Here is the article as it appeared in Brain & Life June/July, 2020
About 11 years ago, I was diagnosed with peripheral neuropathy. As a result, I have numbness in my feet, calves, and hands, which gets worse at night.
Until I was infected with the coronavirus in March, my peripheral neuropathy was more annoying than painful. After I got sick, it went into overdrive. I had much more pain in my hands and feet, and my balance was affected.
My COVID-19 symptoms were exhaustion, chest pain, diarrhea, terrible headaches, and loss of smell.
During the second day of symptoms, including chest pain, I went to the emergency department at Southwestern Vermont Medical Center to make sure I wasn’t infected with COVID-19 or having a heart attack. Over five hours, I had a cardiogram, a cardiac enzyme test, and a COVID-19 nasopharyngeal swab. Even though my test came back negative. Then, a week later, my neuropathy got much worse, and I went back to the hospital and was there for eight hours. Doctors were concerned about inflammation of my nervous system, and they increased the dosage of my neuropathy medication. I also had a blood test for COVID-19, but again it came back negative. One doctor said that they have no idea how the coronavirus works- that its going to take 10 years to understand all its effects.
The emergency department experience was strange. My family dropped me off and couldn’t come in. I didn’t know if I would see them again. I was alone in a room. I was petrified, I had no idea what the doctors were going to find and could only remember the scary stories about how the virus affects the body and how fast it can change. I was lucky that I didn’t have any lung issues and didn’t have to be on a ventilator. Between the pounding headache, exhaustion, diarrhea, lack of appetite, and no sense of smell, I felt like I was going crazy.

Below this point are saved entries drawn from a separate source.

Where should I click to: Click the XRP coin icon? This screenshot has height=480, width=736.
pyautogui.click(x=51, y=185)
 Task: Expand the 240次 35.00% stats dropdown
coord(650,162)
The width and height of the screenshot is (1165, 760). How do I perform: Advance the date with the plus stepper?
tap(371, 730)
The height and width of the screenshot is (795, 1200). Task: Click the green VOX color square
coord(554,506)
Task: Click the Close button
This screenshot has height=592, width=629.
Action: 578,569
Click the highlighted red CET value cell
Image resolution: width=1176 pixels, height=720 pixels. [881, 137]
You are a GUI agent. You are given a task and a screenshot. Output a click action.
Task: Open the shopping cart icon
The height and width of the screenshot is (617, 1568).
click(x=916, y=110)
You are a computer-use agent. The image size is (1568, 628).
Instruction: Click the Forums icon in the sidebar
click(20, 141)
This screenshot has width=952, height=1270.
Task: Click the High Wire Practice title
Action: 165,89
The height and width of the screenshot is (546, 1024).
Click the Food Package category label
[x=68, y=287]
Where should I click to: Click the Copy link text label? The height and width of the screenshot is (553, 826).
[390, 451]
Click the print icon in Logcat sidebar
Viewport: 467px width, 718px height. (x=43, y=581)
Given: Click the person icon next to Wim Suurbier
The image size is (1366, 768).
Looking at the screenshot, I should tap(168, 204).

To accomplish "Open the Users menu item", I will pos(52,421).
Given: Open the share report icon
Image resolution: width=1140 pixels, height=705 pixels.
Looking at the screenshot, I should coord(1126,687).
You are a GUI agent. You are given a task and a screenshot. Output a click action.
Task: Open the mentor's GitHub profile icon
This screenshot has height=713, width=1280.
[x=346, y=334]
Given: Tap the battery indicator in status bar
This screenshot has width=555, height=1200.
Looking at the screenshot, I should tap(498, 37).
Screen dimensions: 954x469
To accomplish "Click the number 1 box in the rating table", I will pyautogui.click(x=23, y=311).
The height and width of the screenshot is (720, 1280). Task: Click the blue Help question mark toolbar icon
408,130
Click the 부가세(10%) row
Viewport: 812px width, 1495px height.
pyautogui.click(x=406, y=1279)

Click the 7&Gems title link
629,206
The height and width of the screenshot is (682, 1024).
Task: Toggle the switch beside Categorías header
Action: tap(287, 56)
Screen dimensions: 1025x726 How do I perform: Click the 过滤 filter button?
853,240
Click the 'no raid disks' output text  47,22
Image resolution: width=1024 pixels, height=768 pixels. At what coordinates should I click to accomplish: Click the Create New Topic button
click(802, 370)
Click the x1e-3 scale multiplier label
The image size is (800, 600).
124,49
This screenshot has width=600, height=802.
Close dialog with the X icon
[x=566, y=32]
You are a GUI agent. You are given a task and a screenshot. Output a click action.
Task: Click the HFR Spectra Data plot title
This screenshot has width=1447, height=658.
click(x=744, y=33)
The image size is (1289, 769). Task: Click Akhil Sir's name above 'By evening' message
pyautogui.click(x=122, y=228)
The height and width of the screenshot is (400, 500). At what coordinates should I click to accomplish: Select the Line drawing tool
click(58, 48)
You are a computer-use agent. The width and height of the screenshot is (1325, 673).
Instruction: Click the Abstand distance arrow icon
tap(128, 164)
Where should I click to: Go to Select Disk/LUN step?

Once my symptoms subsided and I was released from the emergency department, I remained in quarantine for 20 days. The only people I saw were my doctors via telemedicine. My wife and sons would leave food outside the guest bedroom and knock. I was too exhausted to do anything. IF I worked an hour a day, that was a lot (I’m an executive for a company that makes radioisotopes for PET scans). I watched television shows twice because I would fall asleep in the middle of them. If I walked to bathroom, I’d have to take a nap afterward.
I am better now but still easily fatigued. And my peripheral neuropathy is much worse. I had to increase my medications substantially- I take about five pills a day- but I’m working with my doctor to reduce the number again. I’ve slowly started exercising more, doing Pilates at home two or three days a week. By 8:30 p.m., I’m ready for bed, which is wen the numbness and pins-and-needles sensations happen more frequently. My bout with COVID-19 is not finished by any means, but its been wonderful to be home with my wife and sons.
We were a true family unit before I got infected, and this experience has only strengthened it.